» Task instructions: Reproduce verbatim the part of the material that opens with the line containing "Image resolution: width=1456" and closes with the line containing "coord(453,242)", both lines included. Omit the pictures from your copy.

» Task data:
____

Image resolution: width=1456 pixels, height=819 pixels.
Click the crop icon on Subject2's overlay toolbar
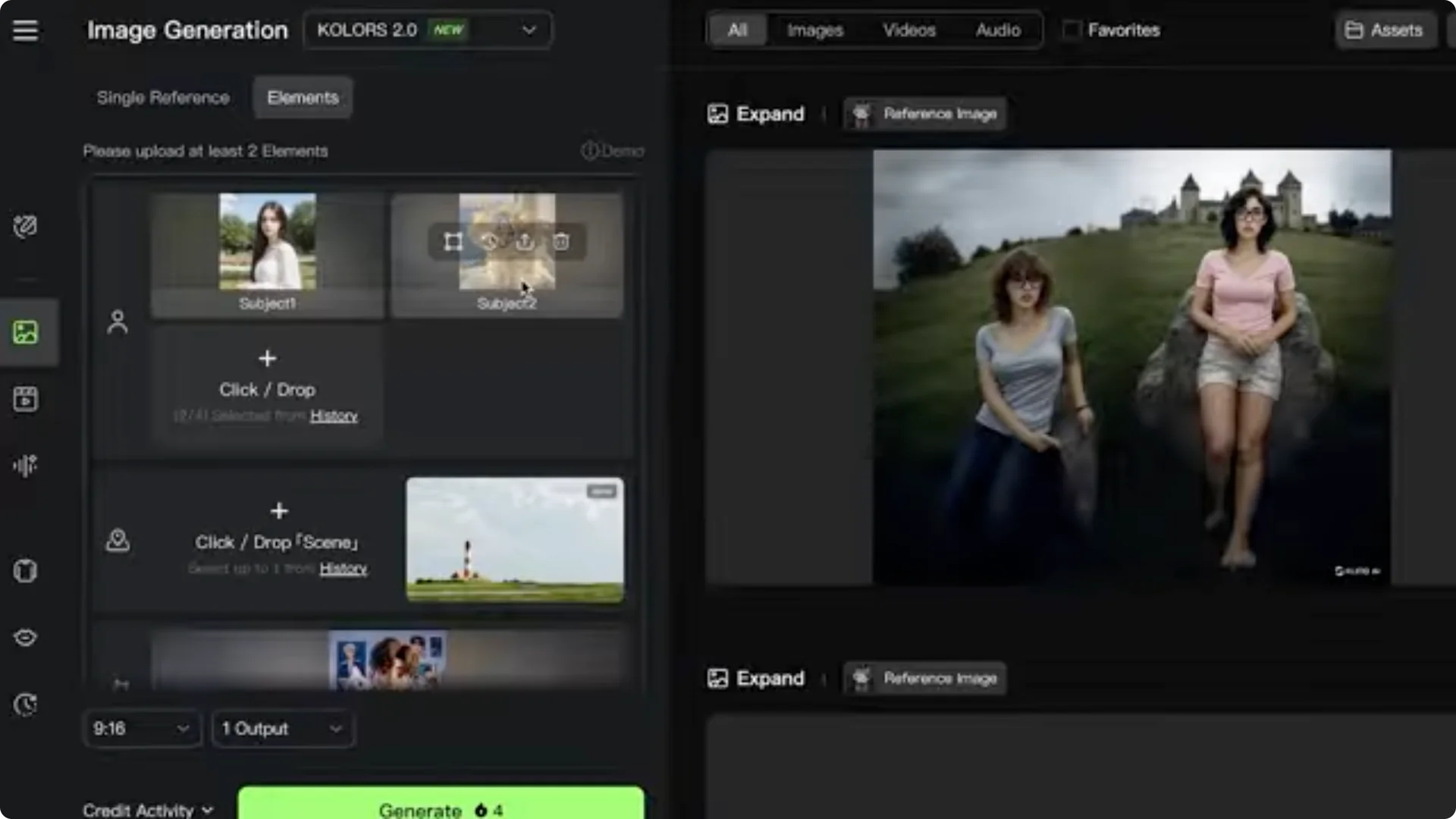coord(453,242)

____

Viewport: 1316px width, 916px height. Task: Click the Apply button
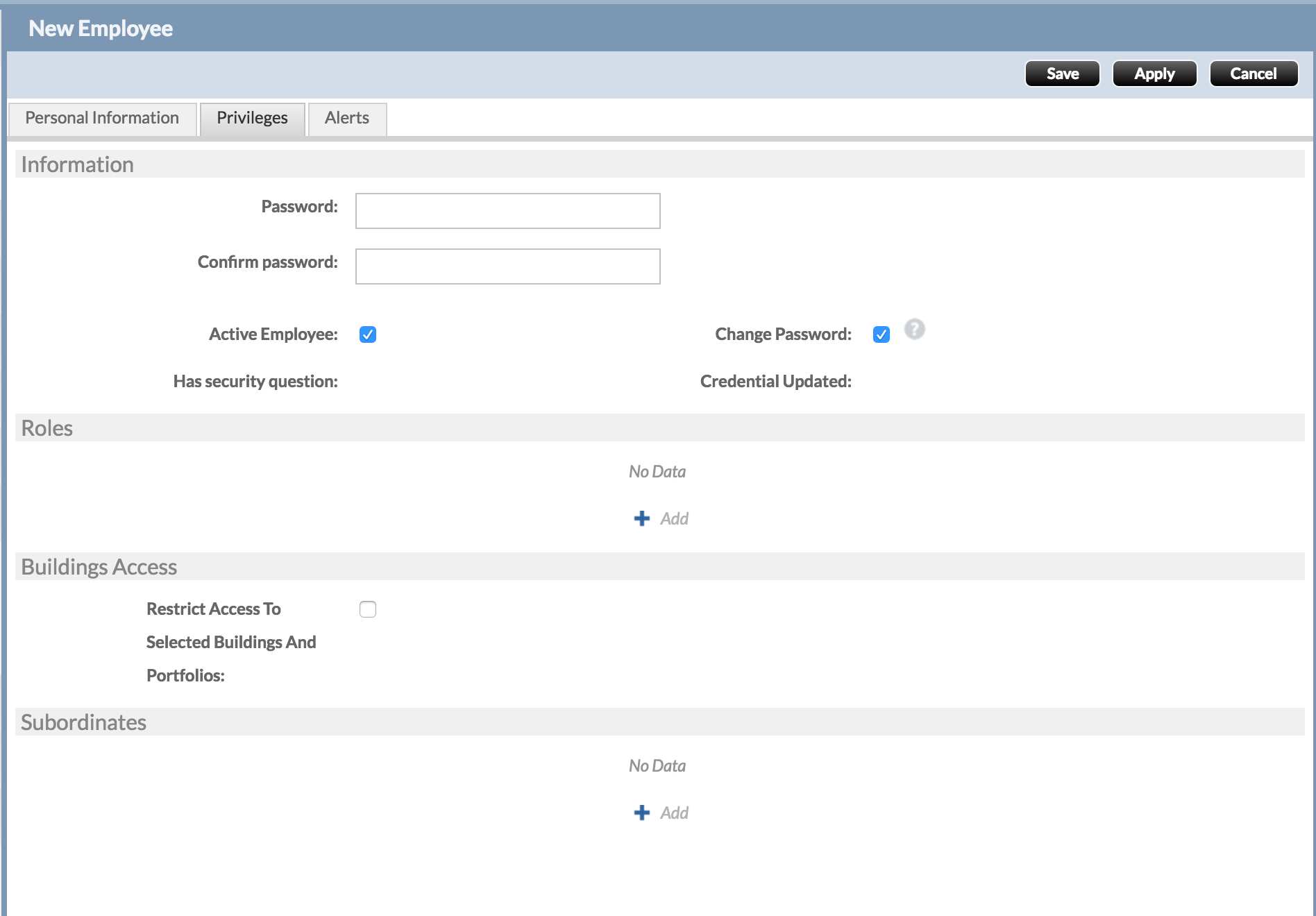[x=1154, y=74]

____

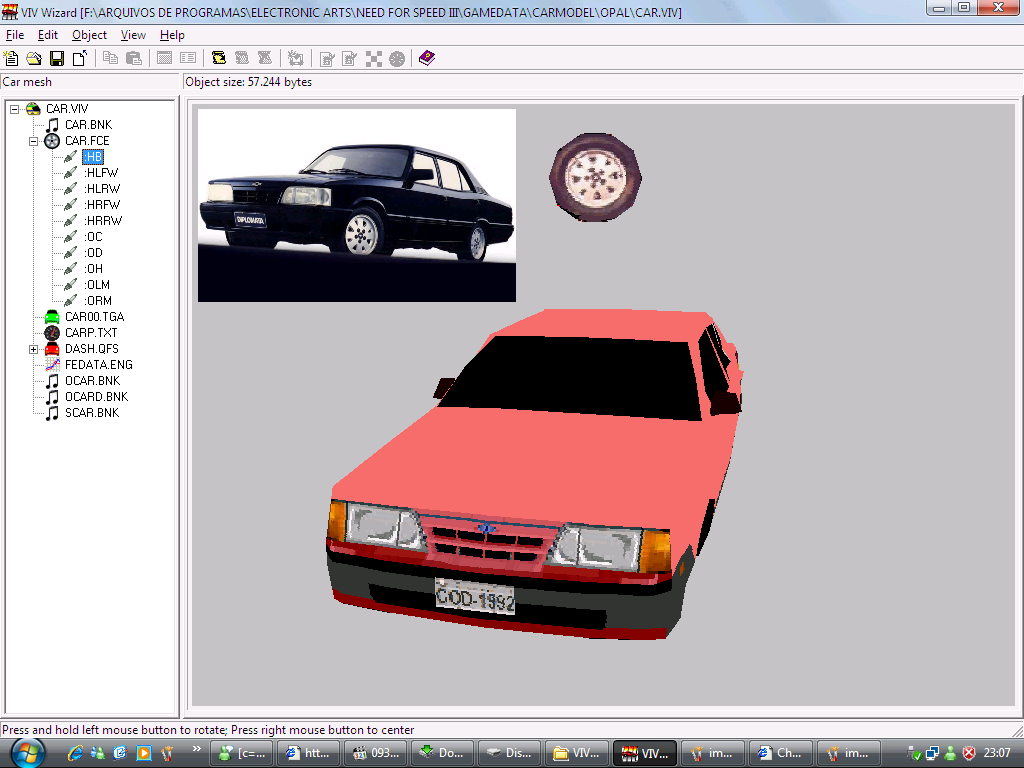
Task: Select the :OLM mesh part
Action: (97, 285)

____

» Response to this exercise:
Image resolution: width=1456 pixels, height=819 pixels.
Click the crop icon on Subject2's overlay toolbar
coord(453,242)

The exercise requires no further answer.